AI2: The Quiet Anti-OpenAI
AI2 — the Allen Institute for AI — is a nonprofit research organization based in Seattle. Founded by Paul Allen, co-founder of Microsoft, its mission is clear: keep AI research open and accessible, not monopolized by three labs.
Molmo, their series of open-source multimodal models, launched in 2024. The model was already recognized for its image understanding quality. MolmoWeb extends it to action: the model no longer just sees — it acts.
The trajectory is consistent. Where OpenAI closes its models, Google keeps Gemini behind an API, and Anthropic limits Computer Use to paying customers, AI2 publishes full weights on Hugging Face. For free.
The irony: the least covered organization this week may have released the most practically useful model.
The Week of Agents: The Underlying Signal
Figma opened its canvas to agents on Monday. Linear declared issue tracking dead this morning. Google Research published TurboQuant to compress LLM inference. And AI2 releases MolmoWeb tonight.
| Date | Launch | Company | Signal |
|---|---|---|---|
| Mon Mar 23 | Lovable acquisitions | Lovable | Vibe coding consolidation |
| Tue Mar 24 | Cursor × Kimi | Cursor + Moonshot | US-China AI dev stack |
| Tue Mar 24 | Figma Canvas Agents | Figma | Agentic design |
| Wed Mar 25 | Linear Agent | Linear | "Issue tracking is dead" |
| Wed Mar 25 | TurboQuant | Google Research | 6x KV cache memory |
| Wed Mar 25 | MolmoWeb | AI2 | Open-source web agent |
Agents are no longer a speculative future. They're in design tools. In product management. In chips. And now in any browser via a free, open-source model with 8 billion parameters.
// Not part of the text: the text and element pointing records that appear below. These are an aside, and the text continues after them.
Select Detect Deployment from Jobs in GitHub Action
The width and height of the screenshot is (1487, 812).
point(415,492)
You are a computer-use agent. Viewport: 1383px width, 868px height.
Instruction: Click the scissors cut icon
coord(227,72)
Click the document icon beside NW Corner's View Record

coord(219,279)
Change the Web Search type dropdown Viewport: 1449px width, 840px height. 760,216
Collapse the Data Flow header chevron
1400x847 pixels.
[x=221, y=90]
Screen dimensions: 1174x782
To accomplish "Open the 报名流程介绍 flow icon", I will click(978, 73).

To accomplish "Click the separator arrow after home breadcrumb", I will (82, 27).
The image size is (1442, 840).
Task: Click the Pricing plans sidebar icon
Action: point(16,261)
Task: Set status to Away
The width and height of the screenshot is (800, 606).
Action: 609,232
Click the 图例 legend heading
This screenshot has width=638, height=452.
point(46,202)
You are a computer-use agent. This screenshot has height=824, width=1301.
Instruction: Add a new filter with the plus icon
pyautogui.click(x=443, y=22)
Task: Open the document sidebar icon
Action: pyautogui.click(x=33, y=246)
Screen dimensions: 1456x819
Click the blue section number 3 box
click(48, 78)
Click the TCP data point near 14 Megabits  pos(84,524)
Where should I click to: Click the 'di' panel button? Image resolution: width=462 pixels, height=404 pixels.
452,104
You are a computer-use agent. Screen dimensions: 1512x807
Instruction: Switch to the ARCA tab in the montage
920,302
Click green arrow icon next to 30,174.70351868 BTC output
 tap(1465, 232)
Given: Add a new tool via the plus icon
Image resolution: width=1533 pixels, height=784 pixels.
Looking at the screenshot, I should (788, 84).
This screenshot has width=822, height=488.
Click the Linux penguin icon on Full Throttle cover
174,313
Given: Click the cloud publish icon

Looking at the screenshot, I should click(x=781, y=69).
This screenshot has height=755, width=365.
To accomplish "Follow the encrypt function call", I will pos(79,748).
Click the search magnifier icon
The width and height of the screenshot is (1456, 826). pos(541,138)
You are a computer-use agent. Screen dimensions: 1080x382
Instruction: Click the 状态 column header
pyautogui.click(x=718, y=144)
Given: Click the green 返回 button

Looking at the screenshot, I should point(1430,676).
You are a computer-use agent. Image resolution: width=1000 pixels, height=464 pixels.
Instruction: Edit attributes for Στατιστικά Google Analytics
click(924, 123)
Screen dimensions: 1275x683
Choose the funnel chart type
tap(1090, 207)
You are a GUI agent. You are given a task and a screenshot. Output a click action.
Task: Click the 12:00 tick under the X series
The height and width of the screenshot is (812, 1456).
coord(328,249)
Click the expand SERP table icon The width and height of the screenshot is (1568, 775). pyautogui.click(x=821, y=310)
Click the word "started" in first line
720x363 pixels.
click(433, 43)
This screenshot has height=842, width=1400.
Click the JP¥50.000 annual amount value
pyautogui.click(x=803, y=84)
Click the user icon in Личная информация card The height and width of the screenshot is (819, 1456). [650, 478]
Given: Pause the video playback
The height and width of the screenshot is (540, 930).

The question is no longer "when are agents coming?". The question is "is your stack agent-ready?".
Key Takeaways
- AI2 (Allen Institute for AI) releases MolmoWeb, an open-source multimodal web agent available in 4B and 8B parameter versions on Hugging Face
- MolmoWeb reads webpage screenshots and performs autonomous actions: click, scroll, navigate, fill out forms
- The 8B model outperforms proprietary agents from OpenAI, Google and Anthropic on autonomous web navigation benchmarks
- First competitive open-source model for autonomous web navigation — democratizes RPA (Robotic Process Automation) agents and workflow automation
- Part of a historic week for AI agents: Figma Canvas Agents, Linear Agent, TurboQuant, and now MolmoWeb
MolmoWeb is the quietest and perhaps the most important signal of the week. When an open-source model with 8 billion parameters outperforms the best proprietary agents from the three biggest AI labs at web navigation, the barrier to entry for autonomous agents just fell. Figma opened its canvas to agents. Linear killed issue tracking. And AI2 just put a web agent in the hands of every developer. Agents are no longer a premium feature — they're infrastructure.